Introdução
A esquistossomose mansônica é uma doença infecto-parasitária, de caráter agudo e crônico, causada pelo trematódeo digenético Schistosoma mansoni. É uma endemia rural urbanizada, cuja manifestação clínica varia de uma dermatite leve à infecção crônica.1-3
Fatores biológicos, demográficos, socioeconômicos, políticos e culturais compõem os fatores de risco para a transmissão da doença e têm contribuído para a formação de quadros endêmicos. A precariedade do saneamento básico, o destino dos resíduos e o contato com coleções hídricas contaminadas são determinantes para o aumento da prevalência da endemia.2,4,5
A esquistossomose mansônica encontra-se distribuída em várias regiões tropicais do mundo, com a prevalência global estimada de 200-209 milhões de indivíduos infectados em 2010. Pelo menos 249 milhões de pessoas necessitaram de tratamento para a esquistossomose em 2013, segundo a Organização Mundial da Saúde (OMS). Na América e na África, a doença é observada em cerca de 74 países. No Brasil, sua ocorrência é predominantemente rural mas a partir da década de 1990, houve registros de casos em populações do litoral do Nordeste.6 O Ministério da Saúde estima que, em 2011, entre 2,5 a 8 milhões de brasileiros eram portadores da doença,7 a maioria na região Nordeste do país.2
O tratamento para esquistossomose tem como finalidade sua cura, redução da carga parasitária do hospedeiro, impedimento da evolução para as manifestações graves da doença, minimização de produção e eliminação dos ovos do helminto como uma forma de prevenção primária da transmissão. O tratamento pode ser direcionado individualmente ou em nível populacional, conhecido como tratamento coletivo.8
Dos países onde a esquistossomose mansônica é endêmica, 52 realizaram o tratamento coletivo em 2012, contemplando cerca de 250 milhões de pessoas. O tratamento coletivo contribui para a redução da transmissão da doença em localidades com percentual de positividade igual ou superior a 10% entre o número de exames realizados. Esse tratamento é executado mediante a administração de anti-helmínticos isolados ou combinados, tendo o praziquantel como droga de escolha. O tratamento coletivo é indicado por atingir não somente pessoas diagnosticadas, mas também população geral que, em virtude da ampla distribuição do parasito, é vulnerável à infecção.3,9,10
Uma vez feito o tratamento coletivo em uma dada localidade, é necessário avaliar sua efetividade com o objetivo de verificar o impacto da intervenção e monitorar a cura dos pacientes diagnosticados positivos.
O presente estudo objetivou avaliar a efetividade do tratamento coletivo para esquistossomose mansônica em duas localidades endêmicas do município de Jaboatão dos Guararapes, situado no litoral do Nordeste brasileiro.
Métodos
Trata-se de um estudo descritivo da situação epidemiológica da esquistossomose antes e depois do tratamento coletivo, nas localidades de Barra de Jangada e Novo Horizonte, município de Jaboatão dos Guararapes, estado de Pernambuco.

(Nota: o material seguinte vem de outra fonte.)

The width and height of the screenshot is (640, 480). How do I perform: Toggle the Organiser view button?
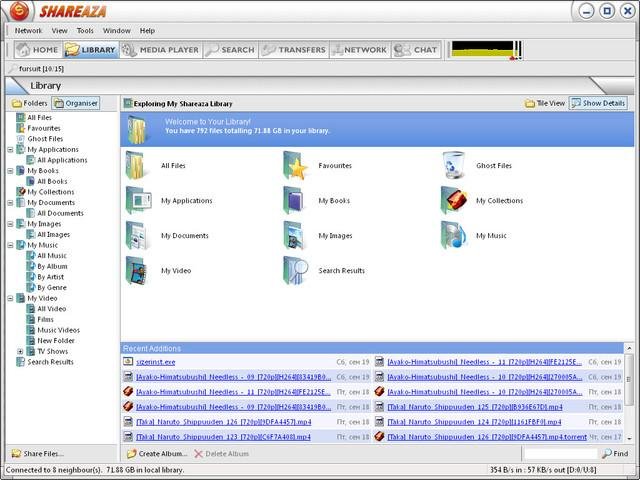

Em 2011, Pernambuco apresentava a terceira maior prevalência da esquistossomose entre os estados da região Nordeste. A endemia está presente principalmente em áreas que circundam a faixa do litoral. Dos 185 municípios do estado, 93 eram endêmicos para esquistossomose, sendo variadas as formas de transmissão por conta da diversidade ecológica e social existente.4,6 Jaboatão dos Guararapes é um desses municípios. Pertencente à Região Metropolitana do Recife, situado a 19,4 km da capital, abrigava uma população de aproximadamente 675.599 habitantes em 2010.11 Barra de Jangada, 4.092 habitantes, e Novo Horizonte, 2.005 habitantes, localidades consideradas de alta endemicidade no município, são áreas litorâneas e possuem vulnerabilidades socioculturais e econômicas que aumentam o risco de adoecimento da população. Saneamento básico precário, más condições de moradia e trabalho e hábitos inadequados acentuam essa condição, segundo dados de 2010, disponibilizados pela Fundação Instituto Brasileiro de Geografia e Estatística (IBGE).7
Conforme o Guia Operacional para a Redução da Esquistossomose em Pernambuco, as localidades que apresentam prevalência igual ou superior a 10%, concentração de casos novos e crônicos e presença do hospedeiro intermediário (o caramujo) são consideradas de alta endemicidade e, portanto, devem ser contempladas com o tratamento coletivo.12
São considerados não elegíveis para o tratamento: gestantes; menores de 4 anos e maiores de 65 anos de idade; portadores de doenças crônicas graves ou que já sofreram efeitos adversos graves provocados pelo uso do Praziquantel; e pessoas com história de epilepsia e doença mental.13
Em 2011, foi realizado levantamento epidemiológico da esquistossomose pelo Grupo Técnico de Esquistossomose do Jaboatão, em parceria com as unidades da Estratégia Saúde da Família (ESF), a partir da realização de exames coproscópicos.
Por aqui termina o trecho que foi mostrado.